A novel probabilistic spectral matching strategy based on wavelets regression and Bayesian modeling for product identification and quality verification

Near infrared (NIR) and Raman spectroscopy are powerful analytical tools approved by the EU and US pharmacopeias. They can provide an accurate description of the chemical composition of samples, and hence can be used to fingerprint a drug product. With the fast-development and miniaturization of handheld spectrophotometers, these vibrational spectroscopic techniques are more and more used in a large range of research and industrial applications including real-time identification, reaction monitoring, quality control and quality assurance.

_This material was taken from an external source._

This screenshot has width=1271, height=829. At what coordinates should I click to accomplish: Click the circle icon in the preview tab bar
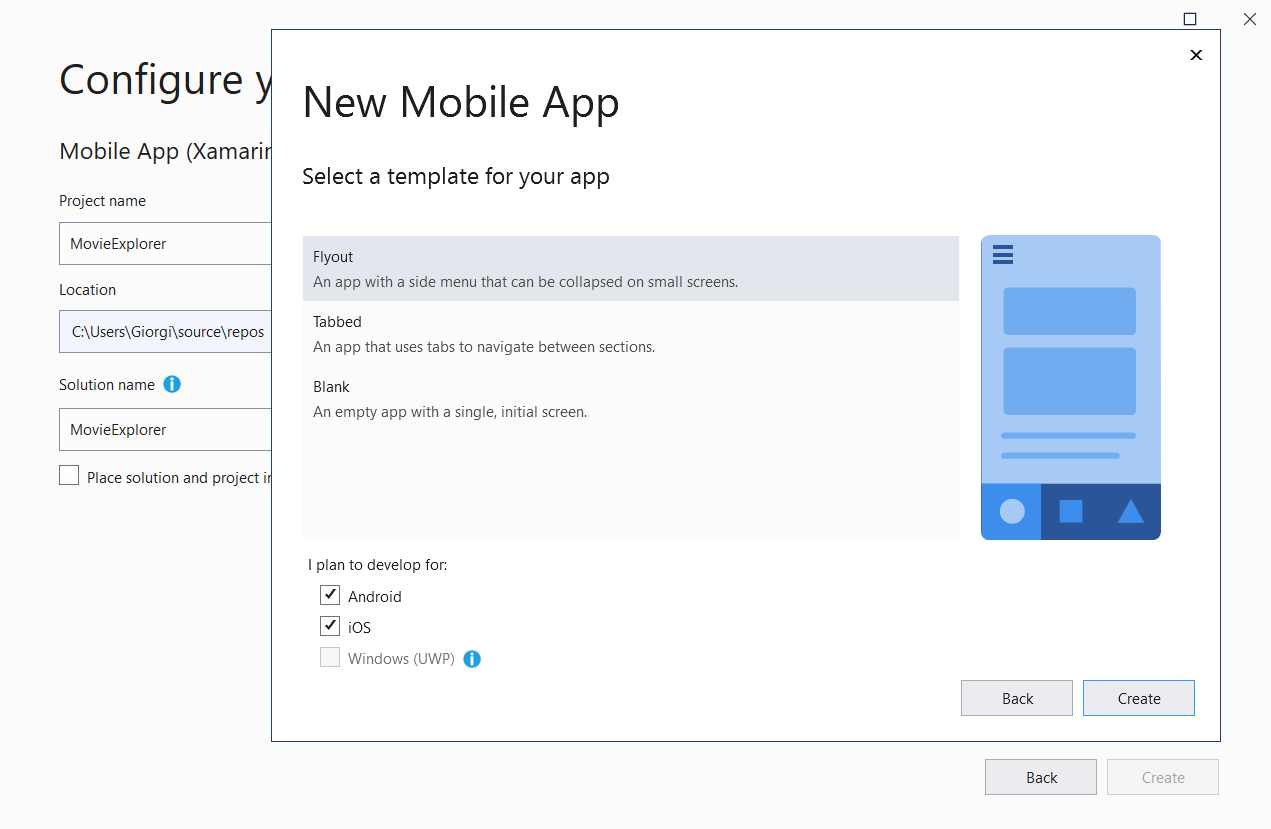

While these applications are extremely appealing and promising, they have raised novel statistical analysis challenges: the needs for accurate, robust, risk-oriented, computationally efficient statistical decision-making tools to compare high dimensional spectra in order to identify or authenticate the quality of pharmaceutical products. Unfortunately, the current chemometric methods used to match spectral data do not meet most of these criteria. The majority of these methods (e.g. Hit Quality Indexes, multivariate equivalence tests, PCA-based distances) are either not enough sensitive to meaningful singularities in the spectra or are not robust to measurement errors.

We propose a novel and probabilistic (predictive) strategy based on spectroscopic fingerprints and newly emerging chemometric techniques such as the (Bayesian) functional data analysis [1,2], for the identification and verification of the quality of drugs. A representative set of spectra of a product is sampled from each batch at release using appropriate Raman or NIR techniques.

Based on this set and using Bayesian wavelet regression, a statistical tolerance region (band) is constructed so that it contains a high proportion, say at least 90% or 95% of future spectra of the product. The upper and lower limits of the tolerance band or region are used as thresholds or reference spectra that would enable testing the conformity of any unit from the product batch based on its spectrum, while controlling the risks of errors. Compared with existing spectral matching models, the proposed approach is fully risk-oriented. It enables the detection of very meaningful singularities or perturbations of the spectrum caused, for example by drug falsification, but also degradation, batch inversion and many other product manufacturing issues.

The computed tolerance regions or reference spectra for a product may be stored in a cloud server and can be accessed throughout a supply chain to check the conformity of the product quality. Hence, the proposed risk-oriented approach can potentially complement the so-called serialization of pharmaceutical batches launched by the European Union Falsified Medicines Directive to enhance the security of the pharmaceutical supply chain.